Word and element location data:
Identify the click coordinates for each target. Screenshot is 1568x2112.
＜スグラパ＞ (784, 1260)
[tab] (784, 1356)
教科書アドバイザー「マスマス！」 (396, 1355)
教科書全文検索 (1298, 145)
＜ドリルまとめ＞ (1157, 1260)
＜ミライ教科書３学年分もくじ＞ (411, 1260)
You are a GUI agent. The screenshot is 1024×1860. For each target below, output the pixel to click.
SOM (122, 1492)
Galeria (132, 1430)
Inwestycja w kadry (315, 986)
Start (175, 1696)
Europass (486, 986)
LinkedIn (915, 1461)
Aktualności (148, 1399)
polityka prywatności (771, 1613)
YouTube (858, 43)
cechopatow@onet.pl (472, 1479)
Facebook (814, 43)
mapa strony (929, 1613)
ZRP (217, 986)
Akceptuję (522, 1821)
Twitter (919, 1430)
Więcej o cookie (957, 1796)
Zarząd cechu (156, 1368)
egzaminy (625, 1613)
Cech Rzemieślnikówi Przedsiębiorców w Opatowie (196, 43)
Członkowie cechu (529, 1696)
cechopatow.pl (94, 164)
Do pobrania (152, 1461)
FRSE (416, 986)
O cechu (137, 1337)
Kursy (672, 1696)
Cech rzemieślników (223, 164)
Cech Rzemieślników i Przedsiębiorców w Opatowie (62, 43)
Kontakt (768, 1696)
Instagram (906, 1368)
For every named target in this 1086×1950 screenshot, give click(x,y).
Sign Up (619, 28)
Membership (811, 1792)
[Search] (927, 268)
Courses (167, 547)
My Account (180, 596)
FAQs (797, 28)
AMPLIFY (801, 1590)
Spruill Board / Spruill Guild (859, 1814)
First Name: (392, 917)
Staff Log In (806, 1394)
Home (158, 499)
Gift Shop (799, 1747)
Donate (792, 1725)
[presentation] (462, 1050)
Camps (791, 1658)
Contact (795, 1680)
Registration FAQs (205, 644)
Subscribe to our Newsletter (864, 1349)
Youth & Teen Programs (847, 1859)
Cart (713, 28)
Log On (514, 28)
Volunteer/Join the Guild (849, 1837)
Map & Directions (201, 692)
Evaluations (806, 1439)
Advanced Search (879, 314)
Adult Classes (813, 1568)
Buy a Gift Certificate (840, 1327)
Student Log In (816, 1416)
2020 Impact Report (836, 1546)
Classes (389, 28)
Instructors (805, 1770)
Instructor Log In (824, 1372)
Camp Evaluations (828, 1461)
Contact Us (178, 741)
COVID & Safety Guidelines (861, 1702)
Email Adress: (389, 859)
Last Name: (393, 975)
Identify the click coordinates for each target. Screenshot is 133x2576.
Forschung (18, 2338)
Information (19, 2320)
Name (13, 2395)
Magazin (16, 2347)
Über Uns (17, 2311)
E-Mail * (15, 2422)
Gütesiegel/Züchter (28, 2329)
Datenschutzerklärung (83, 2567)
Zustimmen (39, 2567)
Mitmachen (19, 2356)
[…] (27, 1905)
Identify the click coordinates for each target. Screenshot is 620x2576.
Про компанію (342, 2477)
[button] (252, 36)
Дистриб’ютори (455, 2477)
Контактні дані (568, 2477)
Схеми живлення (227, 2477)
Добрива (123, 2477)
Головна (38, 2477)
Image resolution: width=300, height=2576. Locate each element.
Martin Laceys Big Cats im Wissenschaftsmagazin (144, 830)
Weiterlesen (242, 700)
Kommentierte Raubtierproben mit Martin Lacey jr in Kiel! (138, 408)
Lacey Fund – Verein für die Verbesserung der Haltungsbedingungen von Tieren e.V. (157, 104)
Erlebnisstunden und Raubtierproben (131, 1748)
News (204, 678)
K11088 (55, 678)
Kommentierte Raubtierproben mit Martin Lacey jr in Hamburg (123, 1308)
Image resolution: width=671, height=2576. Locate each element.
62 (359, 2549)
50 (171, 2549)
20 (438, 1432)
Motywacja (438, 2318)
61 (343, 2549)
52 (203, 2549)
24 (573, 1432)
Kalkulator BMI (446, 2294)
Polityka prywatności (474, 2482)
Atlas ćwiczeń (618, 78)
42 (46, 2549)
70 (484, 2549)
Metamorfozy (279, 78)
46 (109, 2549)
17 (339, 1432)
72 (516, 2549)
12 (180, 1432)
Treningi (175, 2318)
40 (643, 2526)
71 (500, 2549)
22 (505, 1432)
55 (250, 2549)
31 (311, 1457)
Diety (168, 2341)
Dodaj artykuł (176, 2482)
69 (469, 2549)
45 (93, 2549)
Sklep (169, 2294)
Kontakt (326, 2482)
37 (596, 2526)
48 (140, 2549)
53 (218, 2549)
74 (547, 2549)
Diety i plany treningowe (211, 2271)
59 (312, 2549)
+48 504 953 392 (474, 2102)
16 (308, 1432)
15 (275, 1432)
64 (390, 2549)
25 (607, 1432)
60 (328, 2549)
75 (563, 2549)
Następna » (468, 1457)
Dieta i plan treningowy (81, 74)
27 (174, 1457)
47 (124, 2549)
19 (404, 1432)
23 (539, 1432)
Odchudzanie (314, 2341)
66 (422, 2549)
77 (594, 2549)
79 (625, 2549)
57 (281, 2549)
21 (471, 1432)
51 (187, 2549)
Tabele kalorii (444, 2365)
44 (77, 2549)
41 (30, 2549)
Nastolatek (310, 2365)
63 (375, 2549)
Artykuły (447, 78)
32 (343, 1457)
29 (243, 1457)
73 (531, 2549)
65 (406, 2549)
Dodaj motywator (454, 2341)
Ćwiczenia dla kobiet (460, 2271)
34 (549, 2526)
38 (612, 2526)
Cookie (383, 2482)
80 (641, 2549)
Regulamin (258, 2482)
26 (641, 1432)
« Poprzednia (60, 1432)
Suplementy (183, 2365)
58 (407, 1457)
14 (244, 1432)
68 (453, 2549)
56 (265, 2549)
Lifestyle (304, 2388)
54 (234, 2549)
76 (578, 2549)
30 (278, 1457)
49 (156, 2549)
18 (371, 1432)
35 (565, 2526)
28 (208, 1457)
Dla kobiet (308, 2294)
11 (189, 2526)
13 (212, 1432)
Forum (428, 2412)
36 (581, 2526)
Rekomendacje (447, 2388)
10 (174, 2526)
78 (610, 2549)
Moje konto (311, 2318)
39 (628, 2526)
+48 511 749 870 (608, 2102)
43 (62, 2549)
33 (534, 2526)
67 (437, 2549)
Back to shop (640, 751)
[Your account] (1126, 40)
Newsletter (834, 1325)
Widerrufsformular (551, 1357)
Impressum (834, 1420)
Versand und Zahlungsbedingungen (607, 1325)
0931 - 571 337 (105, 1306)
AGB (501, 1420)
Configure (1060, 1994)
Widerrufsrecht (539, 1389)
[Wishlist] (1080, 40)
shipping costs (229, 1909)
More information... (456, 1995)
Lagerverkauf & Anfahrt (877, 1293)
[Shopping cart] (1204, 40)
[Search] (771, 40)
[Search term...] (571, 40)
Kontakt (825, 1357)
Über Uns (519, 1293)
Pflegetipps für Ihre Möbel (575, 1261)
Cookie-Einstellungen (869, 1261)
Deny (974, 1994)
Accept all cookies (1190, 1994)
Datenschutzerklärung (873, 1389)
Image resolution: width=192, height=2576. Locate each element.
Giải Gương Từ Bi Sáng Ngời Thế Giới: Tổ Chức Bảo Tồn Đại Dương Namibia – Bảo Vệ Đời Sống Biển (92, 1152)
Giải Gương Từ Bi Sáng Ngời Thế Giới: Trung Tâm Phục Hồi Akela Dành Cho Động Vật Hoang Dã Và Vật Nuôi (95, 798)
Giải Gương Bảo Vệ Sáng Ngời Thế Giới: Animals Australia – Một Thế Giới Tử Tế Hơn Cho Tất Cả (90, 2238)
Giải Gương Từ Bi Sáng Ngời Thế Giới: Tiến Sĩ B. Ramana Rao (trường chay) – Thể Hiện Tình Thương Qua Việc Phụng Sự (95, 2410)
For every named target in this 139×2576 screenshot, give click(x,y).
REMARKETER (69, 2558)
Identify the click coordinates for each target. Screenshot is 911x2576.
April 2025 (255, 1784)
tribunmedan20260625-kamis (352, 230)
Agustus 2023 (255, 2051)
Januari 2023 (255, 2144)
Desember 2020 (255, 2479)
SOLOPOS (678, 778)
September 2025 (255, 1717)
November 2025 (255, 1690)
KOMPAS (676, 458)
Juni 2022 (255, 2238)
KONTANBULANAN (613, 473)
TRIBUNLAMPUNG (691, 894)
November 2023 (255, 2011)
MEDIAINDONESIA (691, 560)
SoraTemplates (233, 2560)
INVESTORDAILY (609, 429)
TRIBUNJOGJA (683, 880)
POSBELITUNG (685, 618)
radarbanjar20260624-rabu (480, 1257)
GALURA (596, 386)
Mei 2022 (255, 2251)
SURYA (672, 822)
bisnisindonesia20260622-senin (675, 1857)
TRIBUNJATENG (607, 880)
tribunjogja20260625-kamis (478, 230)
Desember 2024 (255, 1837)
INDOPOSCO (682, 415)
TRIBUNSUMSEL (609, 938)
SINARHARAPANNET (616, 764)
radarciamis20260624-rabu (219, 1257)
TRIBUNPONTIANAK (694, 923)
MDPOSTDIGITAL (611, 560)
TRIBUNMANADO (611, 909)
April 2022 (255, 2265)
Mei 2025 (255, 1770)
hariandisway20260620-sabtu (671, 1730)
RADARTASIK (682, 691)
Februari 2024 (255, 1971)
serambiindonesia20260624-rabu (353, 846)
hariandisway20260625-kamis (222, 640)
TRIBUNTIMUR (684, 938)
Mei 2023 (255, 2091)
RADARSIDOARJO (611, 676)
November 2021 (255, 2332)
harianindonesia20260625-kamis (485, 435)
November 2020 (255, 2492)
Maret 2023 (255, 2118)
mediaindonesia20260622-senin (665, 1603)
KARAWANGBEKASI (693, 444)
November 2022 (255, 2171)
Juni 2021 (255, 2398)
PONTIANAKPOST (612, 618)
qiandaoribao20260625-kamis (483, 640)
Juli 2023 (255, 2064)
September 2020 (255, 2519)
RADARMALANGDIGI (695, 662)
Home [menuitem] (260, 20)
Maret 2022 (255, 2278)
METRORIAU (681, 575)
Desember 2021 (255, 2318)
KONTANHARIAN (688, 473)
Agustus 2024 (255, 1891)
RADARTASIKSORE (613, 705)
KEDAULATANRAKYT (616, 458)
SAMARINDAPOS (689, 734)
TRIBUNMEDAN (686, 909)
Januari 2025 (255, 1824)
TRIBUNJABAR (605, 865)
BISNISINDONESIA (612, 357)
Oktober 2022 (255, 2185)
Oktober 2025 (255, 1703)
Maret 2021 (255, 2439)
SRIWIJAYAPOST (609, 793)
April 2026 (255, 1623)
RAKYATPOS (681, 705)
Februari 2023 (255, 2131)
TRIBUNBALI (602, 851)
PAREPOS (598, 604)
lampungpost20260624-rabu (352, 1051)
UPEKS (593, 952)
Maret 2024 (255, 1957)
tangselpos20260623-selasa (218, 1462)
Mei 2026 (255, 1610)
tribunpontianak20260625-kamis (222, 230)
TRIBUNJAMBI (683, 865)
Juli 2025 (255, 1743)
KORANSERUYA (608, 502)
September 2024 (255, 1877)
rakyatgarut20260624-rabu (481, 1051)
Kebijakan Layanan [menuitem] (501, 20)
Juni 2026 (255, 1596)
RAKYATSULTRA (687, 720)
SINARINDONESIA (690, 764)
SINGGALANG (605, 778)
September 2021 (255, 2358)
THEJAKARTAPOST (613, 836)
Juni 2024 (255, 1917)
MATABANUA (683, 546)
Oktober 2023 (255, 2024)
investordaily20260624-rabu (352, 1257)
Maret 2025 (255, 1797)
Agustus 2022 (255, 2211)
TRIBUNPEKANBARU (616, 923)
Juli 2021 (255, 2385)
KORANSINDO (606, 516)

* **Task objective**:
Starting with the line containing "Courses (167, 547)" and going on through the line containing "Kalkulator BMI (446, 2294)", rewrite every line with each coordinate offset by 35. Copy the lines that have no coordinates unchanged.

* **The solution**:
Courses (202, 582)
My Account (215, 631)
FAQs (832, 63)
AMPLIFY (836, 1625)
Spruill Board / Spruill Guild (894, 1849)
First Name: (427, 952)
Staff Log In (841, 1429)
Home (193, 534)
Gift Shop (834, 1782)
Donate (827, 1760)
[presentation] (497, 1085)
Camps (826, 1693)
Contact (830, 1715)
Registration FAQs (240, 679)
Subscribe to our Newsletter (899, 1384)
Youth & Teen Programs (882, 1894)
Cart (748, 63)
Log On (549, 63)
Volunteer/Join the Guild (884, 1872)
Map & Directions (236, 727)
Evaluations (841, 1474)
Advanced Search (914, 349)
Adult Classes (848, 1603)
Buy a Gift Certificate (875, 1362)
Student Log In (851, 1451)
2020 Impact Report (871, 1581)
Classes (424, 63)
Instructors (840, 1805)
Instructor Log In (859, 1407)
Camp Evaluations (863, 1496)
Contact Us (213, 776)
COVID & Safety Guidelines (896, 1737)
Email Adress: (424, 894)
Last Name: (428, 1010)
Identify the click coordinates for each target. Screenshot is 133x2576.
Forschung (53, 2373)
Information (54, 2355)
Name (48, 2430)
Magazin (51, 2382)
Über Uns (52, 2346)
E-Mail * (50, 2457)
Gütesiegel/Züchter (63, 2364)
Datenschutzerklärung (118, 2602)
Zustimmen (74, 2602)
Mitmachen (54, 2391)
[…] (62, 1940)
Identify the click coordinates for each target. Screenshot is 620x2576.
Про компанію (377, 2512)
[button] (287, 71)
Дистриб’ютори (490, 2512)
Контактні дані (603, 2512)
Схеми живлення (262, 2512)
Добрива (158, 2512)
Головна (73, 2512)
Image resolution: width=300, height=2576. Locate each element.
Martin Laceys Big Cats im Wissenschaftsmagazin (179, 865)
Weiterlesen (277, 735)
Kommentierte Raubtierproben mit Martin Lacey jr in Kiel! (173, 443)
Lacey Fund – Verein für die Verbesserung der Haltungsbedingungen von Tieren e.V. (192, 139)
Erlebnisstunden und Raubtierproben (166, 1783)
News (239, 713)
K11088 (90, 713)
Kommentierte Raubtierproben mit Martin Lacey jr in Hamburg (158, 1343)
Image resolution: width=671, height=2576. Locate each element.
62 (394, 2584)
50 (206, 2584)
20 (473, 1467)
Motywacja (473, 2353)
61 (378, 2584)
52 (238, 2584)
24 (608, 1467)
Kalkulator BMI (481, 2329)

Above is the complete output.